28 Haziran 2011 Salı

Uyku hallerimiz

Daha küçükken aman yüzüstü dönmesinler, nefesleri kesilmesin, aman yan yatsınlar ki yediklerini kusarlarsa boğulmasınlar derdik. Bir de şimdi bakın nasıl yatıyorlar.

Kızım:
Oğlum:

Ayrıca garip huylar edindiler artık. Kızım mesela, elinde tülbent olmadan uyumuyor. Her yere elinde mendiliyle gittiği için kocamla Mustafa Keser diyoruz ona :)

Oğlum ise eline geçen herhangi bir şeyle ya kendisini boğmaya ya da ce-e oynamaya çalışıyor. Park yatağında kenardaki kafasını çarpmamaları için koyduğumuz elyaf dolu kenarlığın arkasına geçmiş ya da battaniyelerle yüzünü örtmüş halde buluyoruz çoğu zaman. Bu yatağındaki hali.
Bu da artık kendilerini bağlasak bile oradan oraya atmaya çalışarak yüreklerimizi ağzımıza getirdikleri için kulanmadığımı ana kucağında ce-e oynarkenki hali:





Ce -





eeeeeee





Her anları şaşırtıcı, her anları güzel :)
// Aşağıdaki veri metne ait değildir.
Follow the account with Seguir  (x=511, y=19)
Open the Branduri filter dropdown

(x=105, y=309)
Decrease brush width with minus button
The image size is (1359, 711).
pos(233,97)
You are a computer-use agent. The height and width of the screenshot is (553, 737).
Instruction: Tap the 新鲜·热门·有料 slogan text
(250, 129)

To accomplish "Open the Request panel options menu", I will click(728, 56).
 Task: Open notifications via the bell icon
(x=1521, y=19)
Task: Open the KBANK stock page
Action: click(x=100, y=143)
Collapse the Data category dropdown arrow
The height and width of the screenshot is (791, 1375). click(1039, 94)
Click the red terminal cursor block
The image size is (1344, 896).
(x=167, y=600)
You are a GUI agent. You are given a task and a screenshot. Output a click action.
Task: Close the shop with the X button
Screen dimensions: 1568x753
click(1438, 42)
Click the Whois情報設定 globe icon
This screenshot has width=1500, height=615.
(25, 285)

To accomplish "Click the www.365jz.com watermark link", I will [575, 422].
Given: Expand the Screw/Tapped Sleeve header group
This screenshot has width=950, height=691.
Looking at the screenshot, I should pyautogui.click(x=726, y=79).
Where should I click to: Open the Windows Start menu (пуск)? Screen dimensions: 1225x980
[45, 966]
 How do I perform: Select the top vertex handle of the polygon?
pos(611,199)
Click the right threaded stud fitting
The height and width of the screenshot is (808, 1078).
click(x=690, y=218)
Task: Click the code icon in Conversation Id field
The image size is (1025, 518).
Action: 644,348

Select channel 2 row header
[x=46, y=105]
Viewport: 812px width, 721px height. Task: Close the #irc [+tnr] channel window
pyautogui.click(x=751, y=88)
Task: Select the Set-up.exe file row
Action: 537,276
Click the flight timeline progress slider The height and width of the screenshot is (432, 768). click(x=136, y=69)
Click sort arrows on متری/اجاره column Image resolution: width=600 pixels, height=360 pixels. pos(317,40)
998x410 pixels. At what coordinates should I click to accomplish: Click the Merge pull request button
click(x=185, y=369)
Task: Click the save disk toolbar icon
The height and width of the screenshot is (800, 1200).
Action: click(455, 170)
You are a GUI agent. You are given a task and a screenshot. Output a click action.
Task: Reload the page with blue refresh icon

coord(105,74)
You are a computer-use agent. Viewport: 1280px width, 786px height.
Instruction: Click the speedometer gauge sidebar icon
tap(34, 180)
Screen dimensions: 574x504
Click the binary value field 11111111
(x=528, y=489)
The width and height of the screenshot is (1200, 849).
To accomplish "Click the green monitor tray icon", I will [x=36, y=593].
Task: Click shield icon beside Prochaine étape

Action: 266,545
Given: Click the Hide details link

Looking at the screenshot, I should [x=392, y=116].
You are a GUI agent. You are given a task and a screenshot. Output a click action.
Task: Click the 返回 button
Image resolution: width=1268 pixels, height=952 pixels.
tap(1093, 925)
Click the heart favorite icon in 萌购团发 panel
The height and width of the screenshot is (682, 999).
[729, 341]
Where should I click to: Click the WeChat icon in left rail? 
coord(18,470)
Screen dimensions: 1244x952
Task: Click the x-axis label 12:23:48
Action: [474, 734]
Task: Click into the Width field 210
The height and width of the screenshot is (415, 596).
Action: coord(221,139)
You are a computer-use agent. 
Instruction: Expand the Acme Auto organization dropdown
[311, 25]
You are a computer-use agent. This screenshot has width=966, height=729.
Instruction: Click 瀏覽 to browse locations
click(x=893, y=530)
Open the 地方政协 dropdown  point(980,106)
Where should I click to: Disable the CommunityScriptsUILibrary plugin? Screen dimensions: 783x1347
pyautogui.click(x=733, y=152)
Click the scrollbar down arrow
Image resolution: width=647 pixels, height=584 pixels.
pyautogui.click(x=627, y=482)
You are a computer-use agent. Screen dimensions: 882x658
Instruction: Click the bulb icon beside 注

(İtiraf edeyim hala nefes alıp almadıklarını kontrol ediyorum. Böyle yatan bebekleriniz varsa isterseniz etmeyin :)) )

27 Haziran 2011 Pazartesi

İşbölümü

Bebeklerimin arasında bir işbölümü anlaşması var sanıyorum bizden gizli yaptıkları. Gelişme aşamalarına bakıyorum da, kızım yüzükoyun yatarken başını kaldırmaya başladığında oğlum konuşur gibi birşeyler söylemeye başlamıştı. Kızım yattığı yerde sağa sola dönerken oğlum kollarından tutup yere bastırdığımızda adım atar gibi hafif sıçramaya başlamıştı (sonradan kızım da katıldı ama hoppalada hoplama zıplama açısından oğlum hep daha hareketliydi, kızım balerin gibi parmakucunda dönüp dururdu). Şimdi de kızım ikinci alt dişini de çıkarmışken oğlum emeklemeye çalışır gibi bacaklarının - dizlerinin üzerinde yaylanmaya, bugünlerde de kendi başına ayakta durmaya çalışmaya başladı (park yatağını hemen alt konuma indirdik elbette).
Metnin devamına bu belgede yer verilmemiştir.